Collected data
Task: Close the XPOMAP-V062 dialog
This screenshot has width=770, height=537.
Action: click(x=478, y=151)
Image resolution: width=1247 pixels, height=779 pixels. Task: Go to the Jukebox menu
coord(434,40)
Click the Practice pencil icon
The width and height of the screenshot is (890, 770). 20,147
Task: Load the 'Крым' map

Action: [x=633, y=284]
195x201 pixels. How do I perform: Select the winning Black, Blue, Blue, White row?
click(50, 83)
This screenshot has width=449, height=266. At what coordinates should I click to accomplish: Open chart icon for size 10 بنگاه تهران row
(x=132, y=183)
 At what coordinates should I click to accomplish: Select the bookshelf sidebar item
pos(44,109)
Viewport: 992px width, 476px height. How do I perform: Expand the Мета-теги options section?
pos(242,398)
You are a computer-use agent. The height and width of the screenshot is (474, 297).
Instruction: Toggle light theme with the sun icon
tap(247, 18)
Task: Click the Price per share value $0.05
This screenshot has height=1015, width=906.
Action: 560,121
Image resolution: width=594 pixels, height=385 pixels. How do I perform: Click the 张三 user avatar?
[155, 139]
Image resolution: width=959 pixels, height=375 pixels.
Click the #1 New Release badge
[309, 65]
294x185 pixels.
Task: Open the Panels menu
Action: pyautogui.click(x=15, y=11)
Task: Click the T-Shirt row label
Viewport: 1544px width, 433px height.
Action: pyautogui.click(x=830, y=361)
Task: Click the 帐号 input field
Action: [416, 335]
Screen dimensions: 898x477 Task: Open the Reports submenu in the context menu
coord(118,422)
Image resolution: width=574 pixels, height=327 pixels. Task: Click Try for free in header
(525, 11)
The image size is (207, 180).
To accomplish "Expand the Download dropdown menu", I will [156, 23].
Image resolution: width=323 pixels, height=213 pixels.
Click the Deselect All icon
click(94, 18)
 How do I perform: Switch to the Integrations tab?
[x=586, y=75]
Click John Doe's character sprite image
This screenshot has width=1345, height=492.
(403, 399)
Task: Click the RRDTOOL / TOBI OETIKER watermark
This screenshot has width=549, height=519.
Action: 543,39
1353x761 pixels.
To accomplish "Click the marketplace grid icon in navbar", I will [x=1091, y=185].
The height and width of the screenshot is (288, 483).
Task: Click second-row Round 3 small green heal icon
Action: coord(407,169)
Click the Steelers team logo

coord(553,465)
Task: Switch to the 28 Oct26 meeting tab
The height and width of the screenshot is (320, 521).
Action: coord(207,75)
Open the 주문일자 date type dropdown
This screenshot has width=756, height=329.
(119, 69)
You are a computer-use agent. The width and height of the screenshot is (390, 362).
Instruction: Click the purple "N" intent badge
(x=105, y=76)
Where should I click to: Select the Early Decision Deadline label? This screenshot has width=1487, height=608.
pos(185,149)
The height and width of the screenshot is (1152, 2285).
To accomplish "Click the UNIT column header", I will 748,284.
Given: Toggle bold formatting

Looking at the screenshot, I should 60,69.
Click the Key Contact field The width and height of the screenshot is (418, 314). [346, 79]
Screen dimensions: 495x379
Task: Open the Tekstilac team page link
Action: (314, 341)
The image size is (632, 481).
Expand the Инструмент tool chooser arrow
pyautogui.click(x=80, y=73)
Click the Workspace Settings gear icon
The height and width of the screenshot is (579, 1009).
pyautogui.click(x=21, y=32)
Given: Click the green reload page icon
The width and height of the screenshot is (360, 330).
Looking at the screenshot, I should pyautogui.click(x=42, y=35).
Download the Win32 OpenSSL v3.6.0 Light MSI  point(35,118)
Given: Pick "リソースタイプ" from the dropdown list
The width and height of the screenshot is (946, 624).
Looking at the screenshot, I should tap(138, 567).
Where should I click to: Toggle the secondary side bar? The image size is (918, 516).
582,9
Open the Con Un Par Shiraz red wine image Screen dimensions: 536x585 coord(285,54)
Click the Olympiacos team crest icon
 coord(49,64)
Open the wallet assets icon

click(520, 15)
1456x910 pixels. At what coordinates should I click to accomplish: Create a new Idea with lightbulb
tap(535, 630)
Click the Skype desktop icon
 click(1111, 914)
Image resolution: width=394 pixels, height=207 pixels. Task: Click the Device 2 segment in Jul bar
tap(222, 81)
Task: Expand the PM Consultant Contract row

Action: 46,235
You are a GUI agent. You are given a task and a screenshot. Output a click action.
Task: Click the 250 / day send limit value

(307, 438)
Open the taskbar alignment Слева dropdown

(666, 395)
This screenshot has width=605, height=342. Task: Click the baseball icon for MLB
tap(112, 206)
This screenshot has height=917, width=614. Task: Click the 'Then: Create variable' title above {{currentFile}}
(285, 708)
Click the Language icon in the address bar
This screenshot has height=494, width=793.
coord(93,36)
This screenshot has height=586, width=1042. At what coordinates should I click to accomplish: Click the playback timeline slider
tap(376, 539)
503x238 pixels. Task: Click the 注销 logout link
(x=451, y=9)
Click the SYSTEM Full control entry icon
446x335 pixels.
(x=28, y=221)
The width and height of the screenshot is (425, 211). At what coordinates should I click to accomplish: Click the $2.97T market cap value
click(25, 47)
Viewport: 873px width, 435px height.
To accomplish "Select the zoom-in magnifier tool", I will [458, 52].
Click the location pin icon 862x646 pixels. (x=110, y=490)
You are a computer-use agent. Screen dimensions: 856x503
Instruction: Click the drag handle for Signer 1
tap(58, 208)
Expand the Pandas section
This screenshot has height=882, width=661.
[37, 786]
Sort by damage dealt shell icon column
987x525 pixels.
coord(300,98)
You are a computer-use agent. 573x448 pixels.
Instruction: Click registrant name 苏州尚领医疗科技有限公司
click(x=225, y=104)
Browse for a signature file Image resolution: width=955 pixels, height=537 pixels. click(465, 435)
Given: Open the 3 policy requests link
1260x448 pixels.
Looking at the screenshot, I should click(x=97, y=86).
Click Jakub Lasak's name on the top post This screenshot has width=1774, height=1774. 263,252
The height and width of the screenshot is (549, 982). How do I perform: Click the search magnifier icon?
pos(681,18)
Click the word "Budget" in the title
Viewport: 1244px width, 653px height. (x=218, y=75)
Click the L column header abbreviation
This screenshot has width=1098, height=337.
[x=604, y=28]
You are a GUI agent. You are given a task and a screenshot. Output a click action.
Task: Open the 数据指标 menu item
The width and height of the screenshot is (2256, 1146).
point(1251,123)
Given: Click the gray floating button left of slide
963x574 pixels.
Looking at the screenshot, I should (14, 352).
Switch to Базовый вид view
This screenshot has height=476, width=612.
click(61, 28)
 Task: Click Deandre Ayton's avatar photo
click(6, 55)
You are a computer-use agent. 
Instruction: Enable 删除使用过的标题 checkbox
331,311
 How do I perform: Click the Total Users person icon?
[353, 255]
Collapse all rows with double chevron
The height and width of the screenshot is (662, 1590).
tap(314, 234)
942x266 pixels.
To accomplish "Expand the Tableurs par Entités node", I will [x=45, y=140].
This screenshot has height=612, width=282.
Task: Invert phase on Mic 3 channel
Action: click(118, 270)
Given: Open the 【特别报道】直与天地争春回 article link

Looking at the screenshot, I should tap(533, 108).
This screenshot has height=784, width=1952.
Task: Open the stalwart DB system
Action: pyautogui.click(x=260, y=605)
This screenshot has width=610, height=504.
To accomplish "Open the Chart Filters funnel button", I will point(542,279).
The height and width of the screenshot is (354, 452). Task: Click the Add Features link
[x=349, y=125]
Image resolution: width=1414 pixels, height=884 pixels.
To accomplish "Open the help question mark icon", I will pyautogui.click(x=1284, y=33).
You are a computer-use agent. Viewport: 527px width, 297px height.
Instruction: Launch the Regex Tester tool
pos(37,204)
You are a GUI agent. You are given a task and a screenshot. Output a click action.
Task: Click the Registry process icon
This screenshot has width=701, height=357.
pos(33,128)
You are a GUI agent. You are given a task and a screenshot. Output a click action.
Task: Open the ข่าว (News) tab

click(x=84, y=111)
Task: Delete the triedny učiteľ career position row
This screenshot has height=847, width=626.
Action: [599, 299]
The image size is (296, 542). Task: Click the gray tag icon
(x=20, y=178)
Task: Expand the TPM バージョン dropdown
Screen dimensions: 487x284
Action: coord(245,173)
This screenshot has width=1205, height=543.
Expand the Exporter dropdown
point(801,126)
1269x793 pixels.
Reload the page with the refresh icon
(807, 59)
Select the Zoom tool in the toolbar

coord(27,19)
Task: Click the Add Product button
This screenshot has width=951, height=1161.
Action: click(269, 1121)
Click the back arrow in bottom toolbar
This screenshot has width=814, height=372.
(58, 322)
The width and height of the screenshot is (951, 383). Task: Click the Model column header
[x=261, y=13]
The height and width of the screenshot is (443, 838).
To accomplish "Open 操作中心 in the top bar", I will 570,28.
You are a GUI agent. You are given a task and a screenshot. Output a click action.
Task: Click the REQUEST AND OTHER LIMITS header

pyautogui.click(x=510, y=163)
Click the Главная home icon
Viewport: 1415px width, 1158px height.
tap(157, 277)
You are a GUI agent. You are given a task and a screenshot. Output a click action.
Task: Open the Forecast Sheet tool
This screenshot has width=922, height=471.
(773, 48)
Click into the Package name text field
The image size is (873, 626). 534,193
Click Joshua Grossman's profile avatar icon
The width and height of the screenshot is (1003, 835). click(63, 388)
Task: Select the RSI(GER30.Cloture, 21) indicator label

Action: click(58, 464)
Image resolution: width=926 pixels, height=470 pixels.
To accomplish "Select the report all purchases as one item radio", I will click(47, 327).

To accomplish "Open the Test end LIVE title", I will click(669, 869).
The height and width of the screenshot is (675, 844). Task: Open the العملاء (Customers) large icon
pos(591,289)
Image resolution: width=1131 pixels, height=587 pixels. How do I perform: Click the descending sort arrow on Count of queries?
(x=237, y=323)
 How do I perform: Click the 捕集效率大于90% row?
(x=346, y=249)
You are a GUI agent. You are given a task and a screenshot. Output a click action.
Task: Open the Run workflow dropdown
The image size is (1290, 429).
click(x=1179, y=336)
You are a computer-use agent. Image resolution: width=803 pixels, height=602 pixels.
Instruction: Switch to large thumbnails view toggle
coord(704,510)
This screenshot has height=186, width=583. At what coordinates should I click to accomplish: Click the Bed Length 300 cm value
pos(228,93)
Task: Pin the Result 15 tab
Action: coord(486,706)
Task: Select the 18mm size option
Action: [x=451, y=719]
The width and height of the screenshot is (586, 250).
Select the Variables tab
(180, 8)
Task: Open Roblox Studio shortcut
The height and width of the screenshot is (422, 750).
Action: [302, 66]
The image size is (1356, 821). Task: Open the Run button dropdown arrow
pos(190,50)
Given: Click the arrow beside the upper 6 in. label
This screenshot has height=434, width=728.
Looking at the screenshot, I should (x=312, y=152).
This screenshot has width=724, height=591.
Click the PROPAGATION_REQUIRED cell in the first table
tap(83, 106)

▶ _STATED EXERCISE_:
Copy out the material exactly, starting at the line that contains "Click the Workspace Settings gear icon" and ending with the line that contains "Download the Win32", including both of those lines.

▶ _FULL RESPONSE_:
Click the Workspace Settings gear icon
The height and width of the screenshot is (579, 1009).
pyautogui.click(x=21, y=32)
Given: Click the green reload page icon
The width and height of the screenshot is (360, 330).
Looking at the screenshot, I should pyautogui.click(x=42, y=35).
Download the Win32 OpenSSL v3.6.0 Light MSI  point(35,118)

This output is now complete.